What Do Ideas Look Like?

conversation

Abstract

What Do Ideas Look Like? (2026) is a small-scale publication compiling student drawings / sketches / diagrams / notations made during the Thinking Through Drawing workshop offered through UAL-wide, Central Academic Support between 2024- 2026. I propose to soft launch this new publication, a resource for both staff and students at UAL, to be deposited in the College Libraries ahead of the upcoming academic year. This workshop will be an opportunity to take part in a brief version of the full Academic Support offer, to feel similar risks students take beginning any project, and share a very easy and practical method for possibility.

Session and activities

Since 2024, I have been working on a new mini-publication, part of my ongoing research into my practice delivering the Thinking Through Drawing workshop (and its other formats: the Hope Booth, Sketching Potential, Focusing Attention, TTD in Nature) for (UAL-wide) Central Academic Support at University of the Arts London. I have compiled examples of the wide range of sketches / diagrams/ drawings/ notations students make during my workshops to share them with a wider audience. I am interested in making these tentative first steps towards new ideas visible, these rough, messy sketches will inspire others to feel more confident to try it themselves. The focus would be on presenting the work together to show the diversity and range of possibility across subjects. Messiness, looseness and the ‘unjudged’ raw sketch are key. This project involves asking workshop participants to scan or photograph and send an image made during the workshop. Responses will be grouped thematically and selected for the widest possible range of projects and approaches. This thematic grouping is not intended to give different meanings to the sketches, but as a categorisation of the type of approaches taken, of drawing process.

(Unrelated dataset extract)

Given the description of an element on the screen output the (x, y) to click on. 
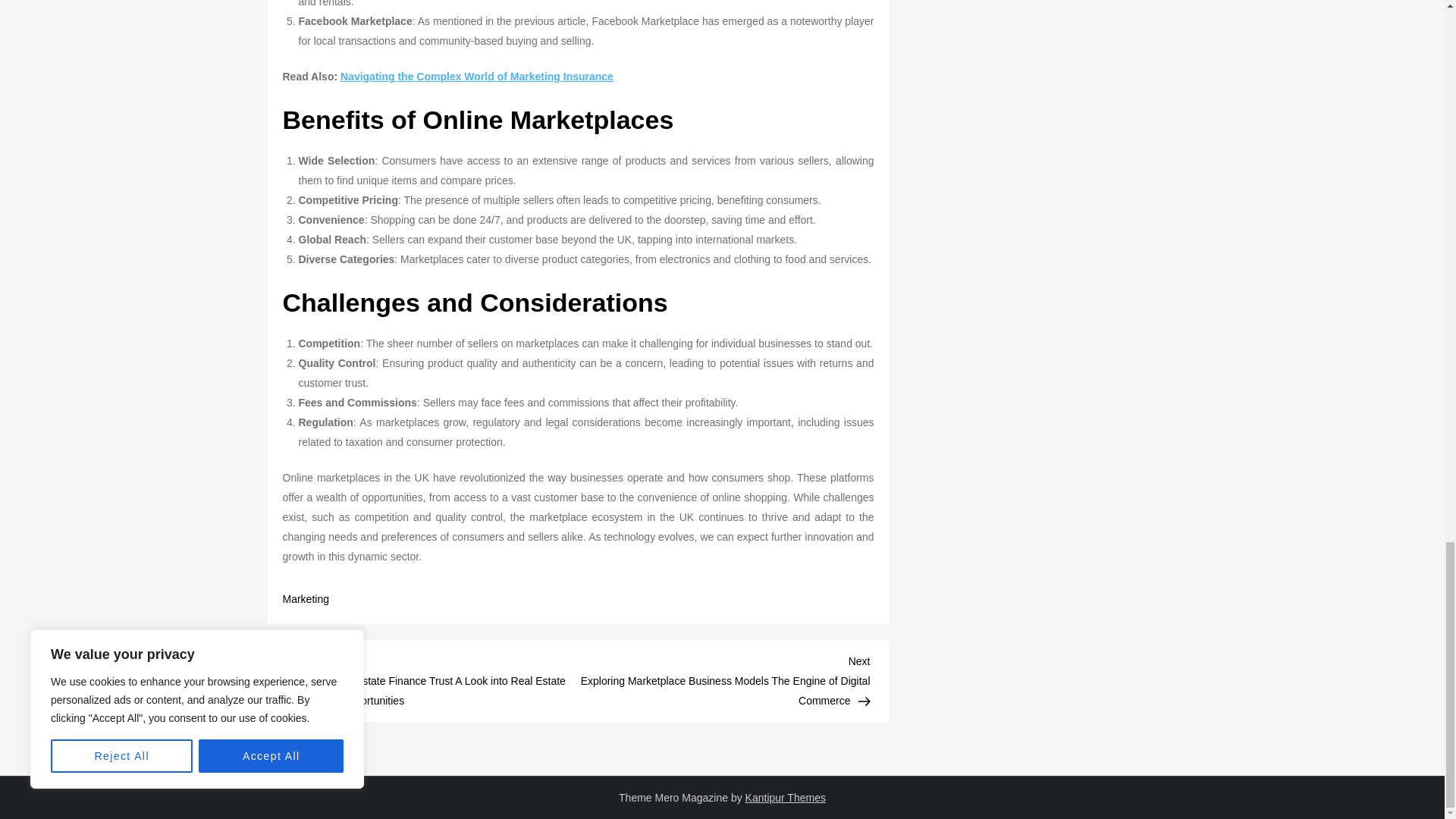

The opportunity to present a workshop at this Education Festival will at once provide a soft launch for the publication, as well as meet an audience of members of staff, for whom this may be a visible and practical opportunity to experience the tentative first steps of risking a new idea or direction, similar to the steps they ask of their students. An easy method, it needs only a willingness to engage, this workshop will be a space to share my decade of experience working with a broad range of UAL students from all levels and al all colleges. The publication will be deposited in the college libraries available to staff and students from the new academic year.